Start of DATA TO EXAMINE

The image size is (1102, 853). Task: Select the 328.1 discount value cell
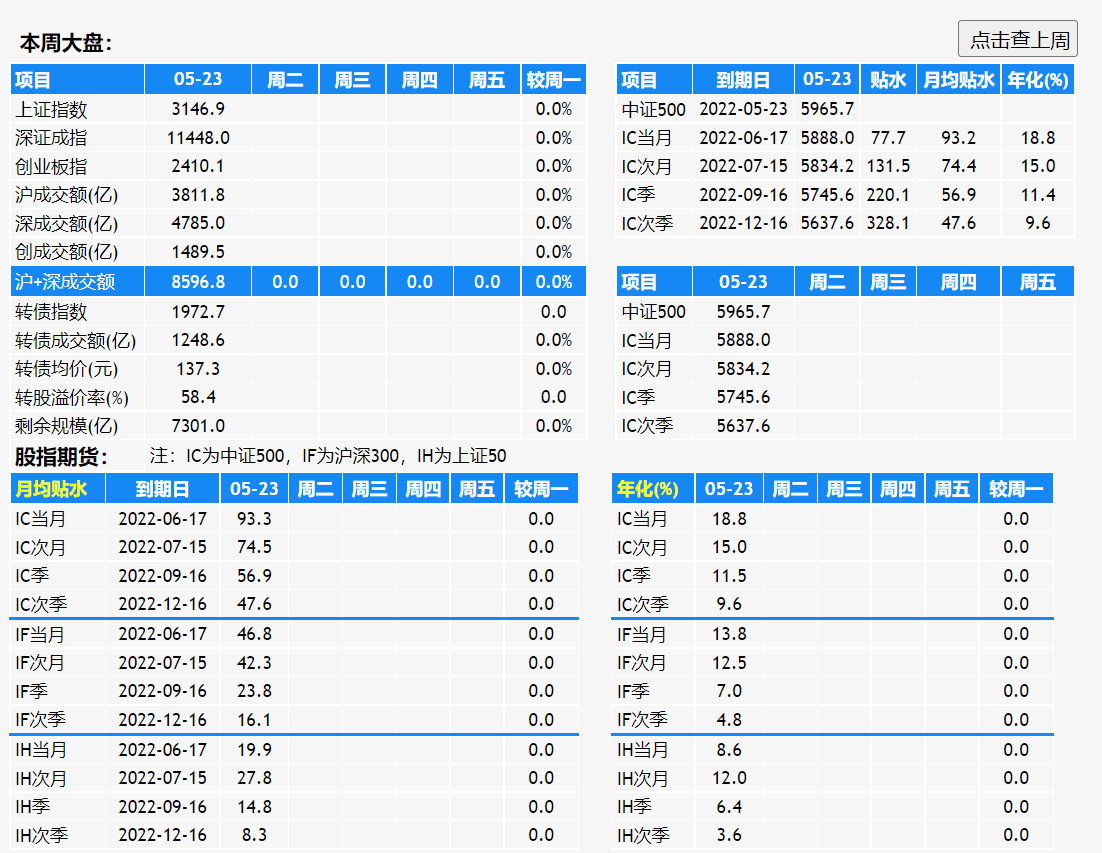click(888, 223)

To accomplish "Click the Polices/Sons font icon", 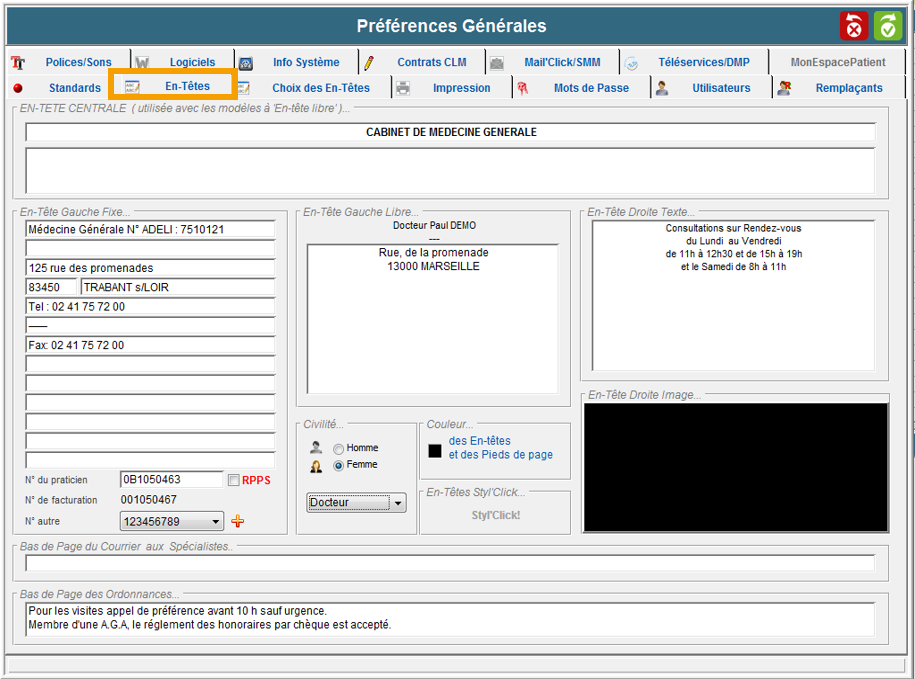I will tap(17, 63).
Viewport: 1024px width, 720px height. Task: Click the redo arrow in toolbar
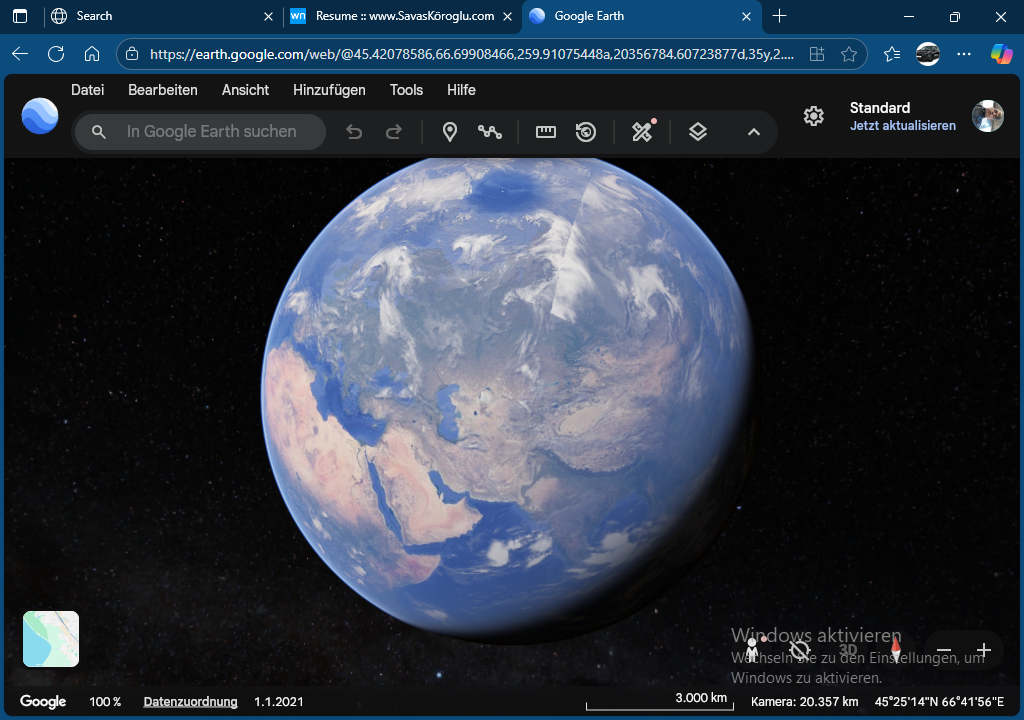click(x=394, y=132)
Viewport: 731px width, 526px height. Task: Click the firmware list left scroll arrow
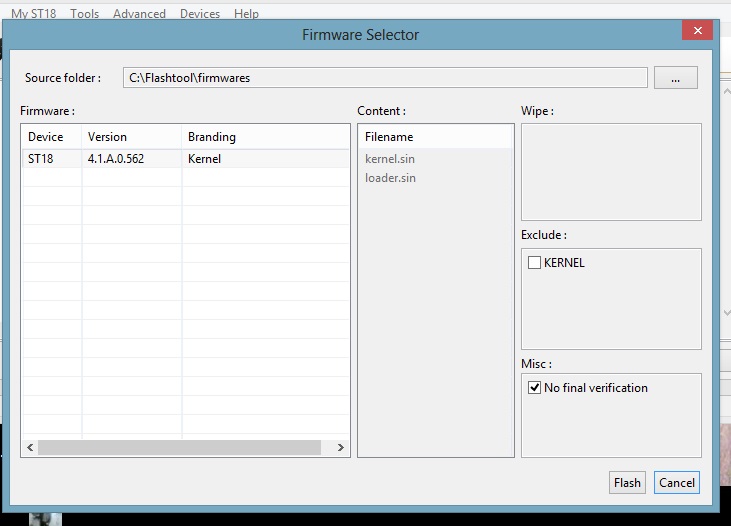click(x=30, y=448)
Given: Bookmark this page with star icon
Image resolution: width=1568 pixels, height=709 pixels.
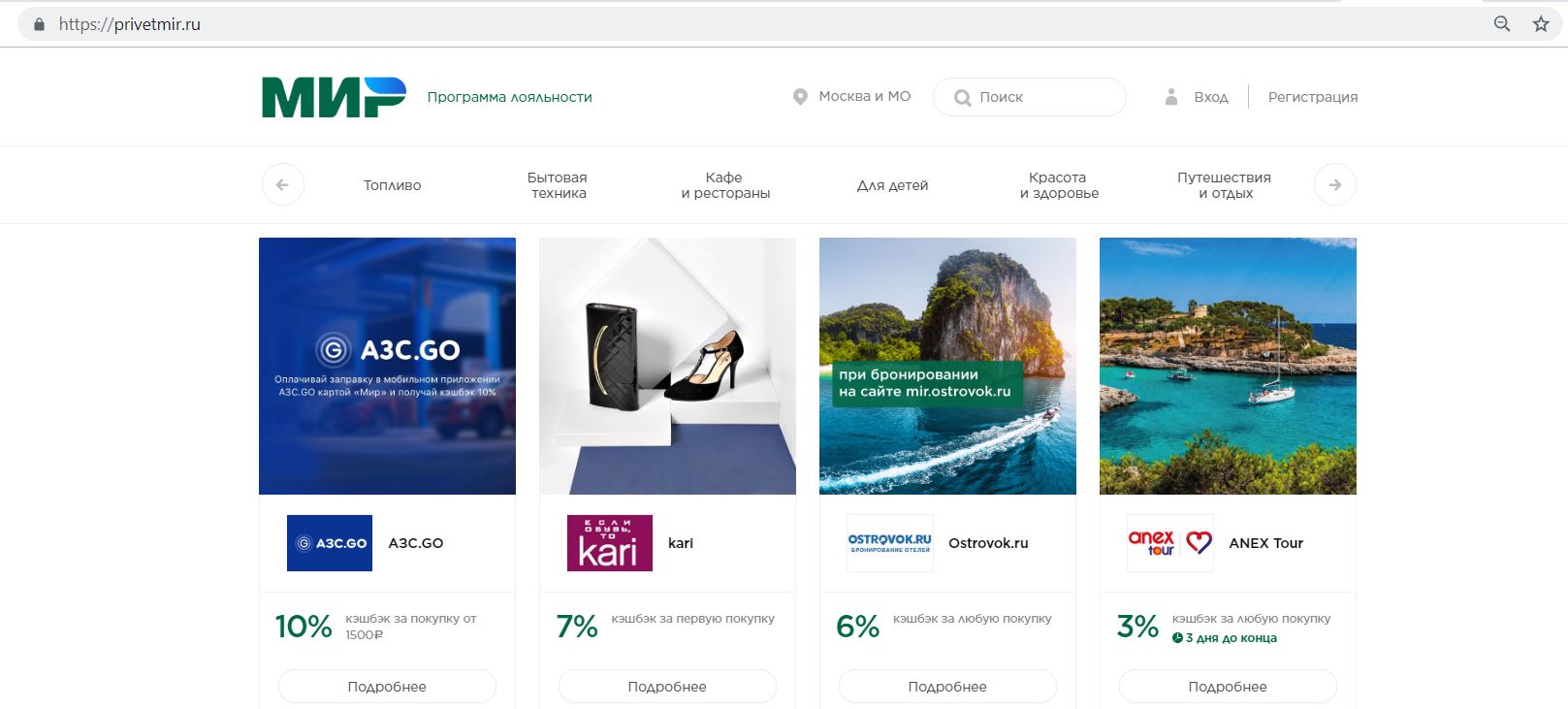Looking at the screenshot, I should [x=1541, y=24].
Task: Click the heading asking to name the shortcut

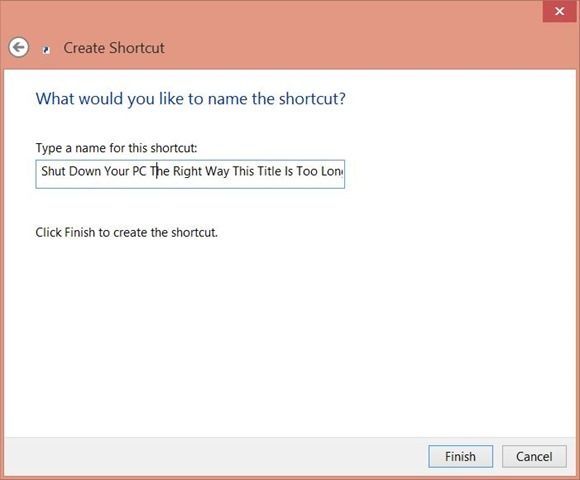Action: 190,99
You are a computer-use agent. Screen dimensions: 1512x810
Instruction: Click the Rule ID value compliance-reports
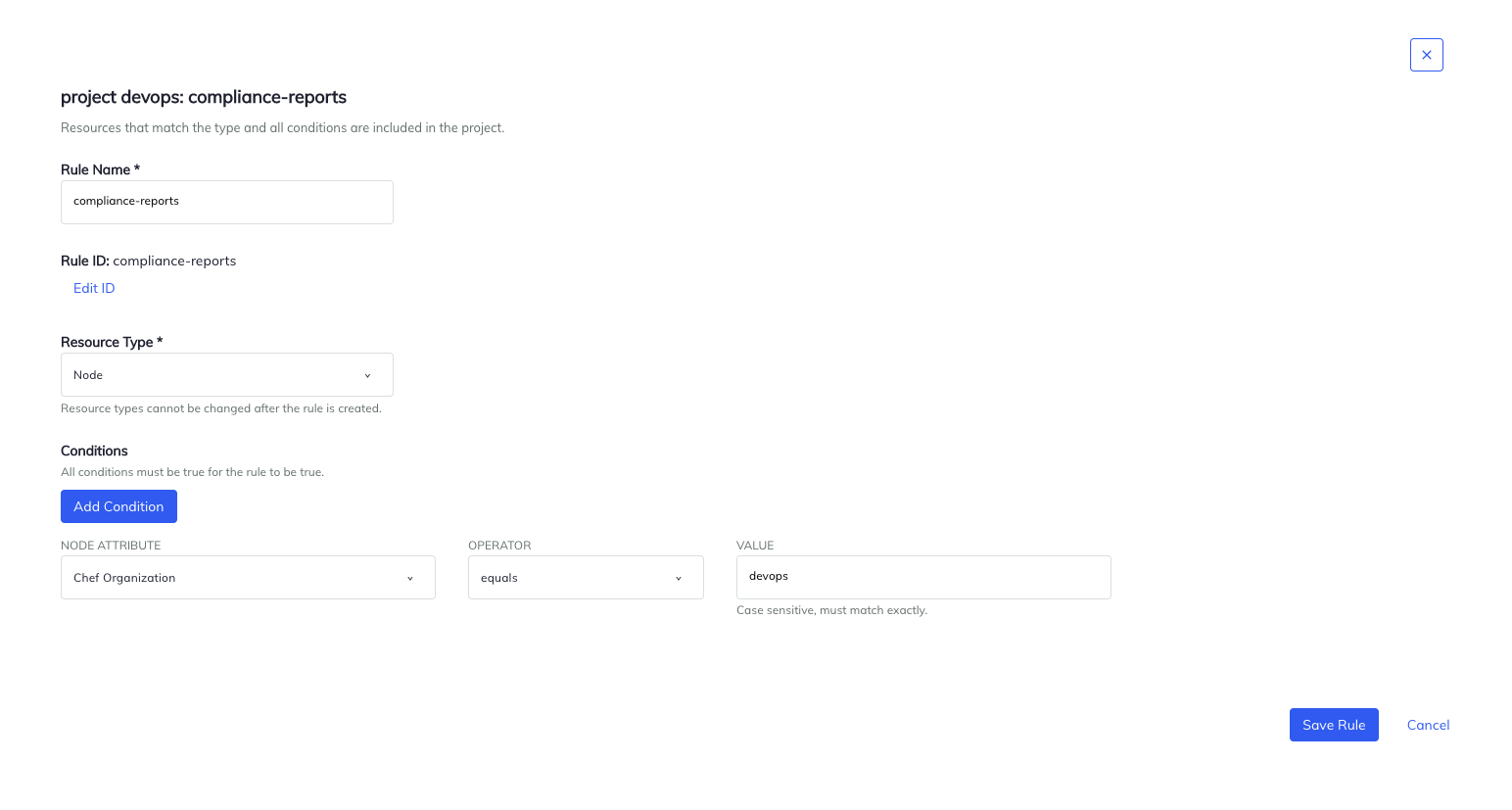[x=174, y=261]
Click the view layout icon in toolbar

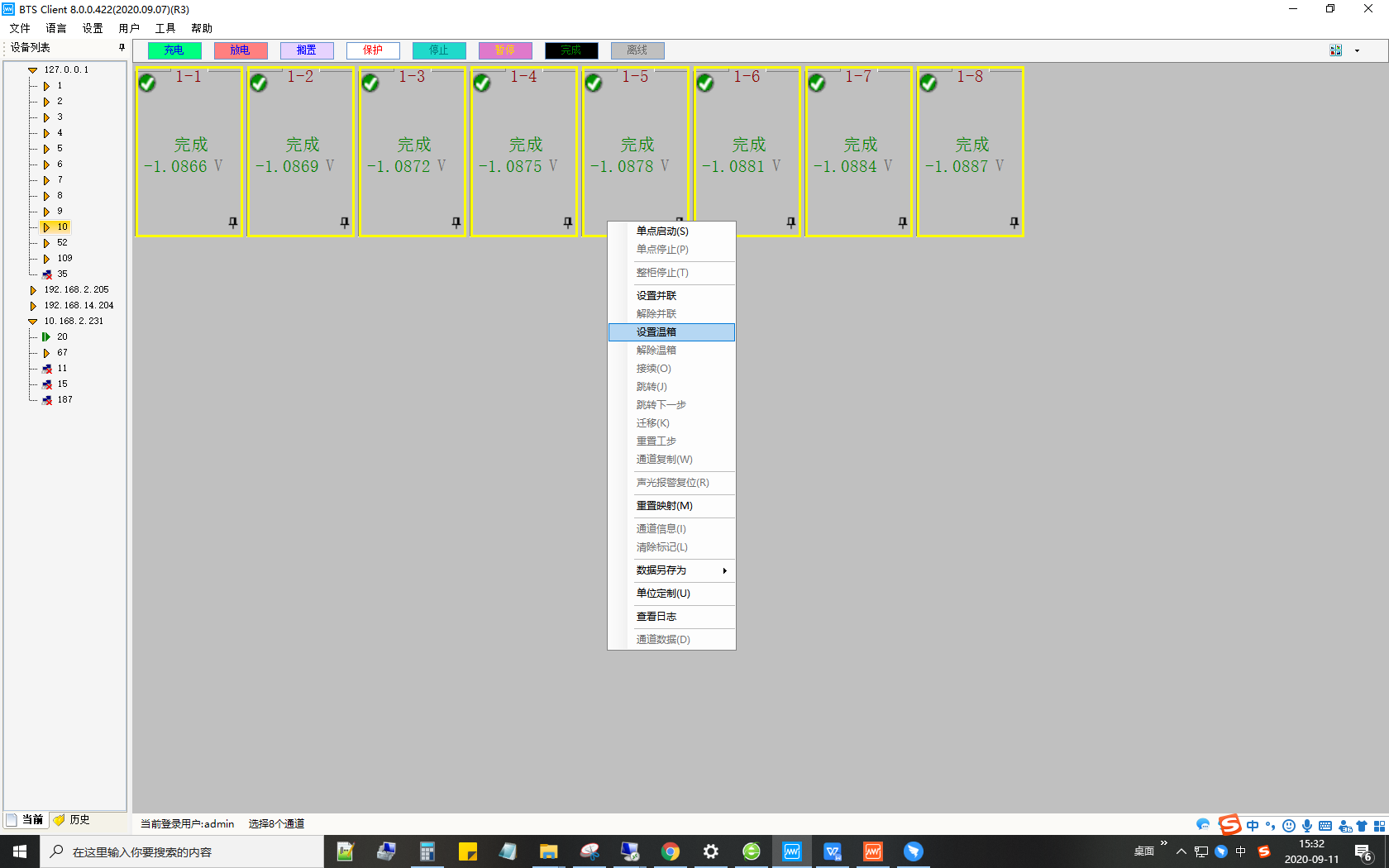1335,50
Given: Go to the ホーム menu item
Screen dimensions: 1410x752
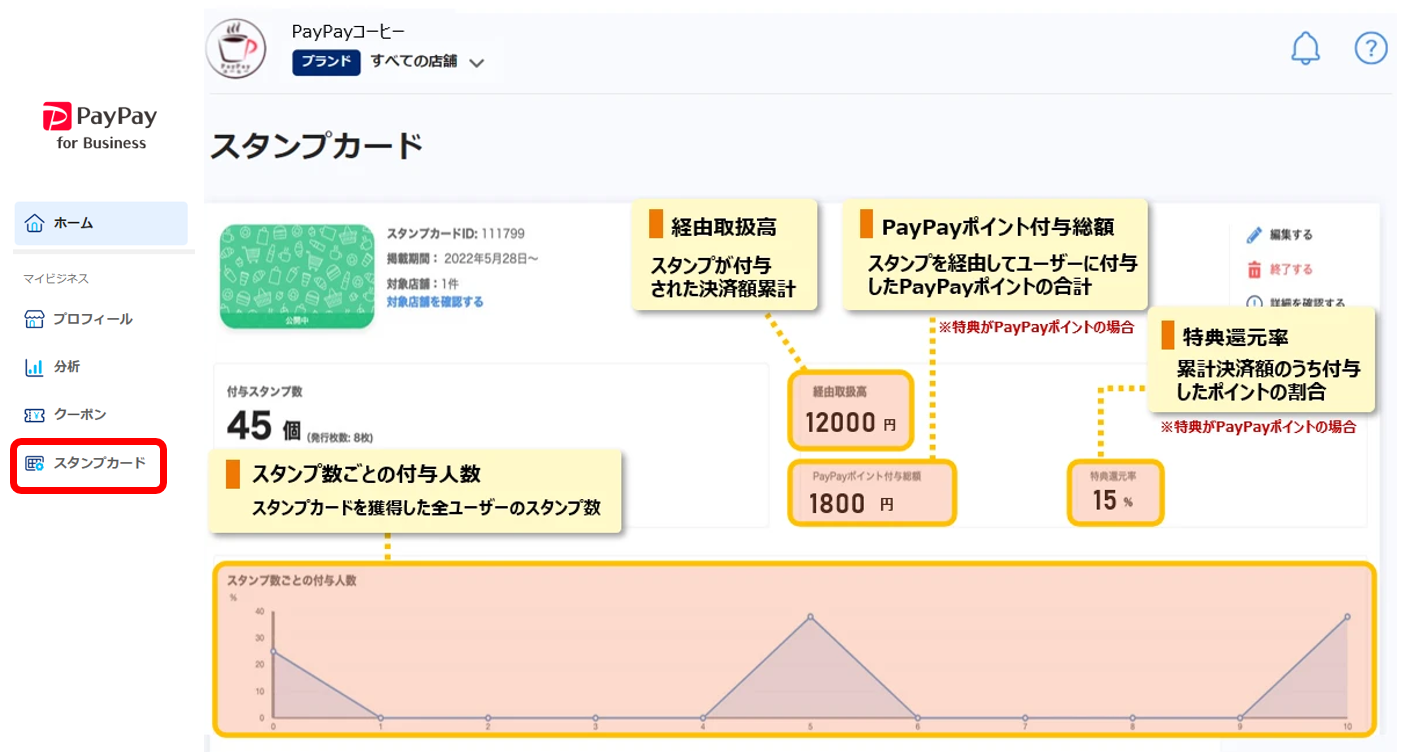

End of DATA TO EXAMINE

▶ _WHAT YOU WILL DO_: In the copy, include exactly the lines from the one with "Image resolution: width=1568" through the final line of the data, both ends included, and no pictures.

▶ _REPLY_:
Image resolution: width=1568 pixels, height=709 pixels.
Looking at the screenshot, I should [x=1541, y=24].
Task: Click the heading asking to name the shortcut

Action: 190,99
You are a computer-use agent. Screen dimensions: 1512x810
Instruction: Click the Rule ID value compliance-reports
[x=174, y=261]
Click the view layout icon in toolbar

1335,50
Given: Go to the ホーム menu item
Screen dimensions: 1410x752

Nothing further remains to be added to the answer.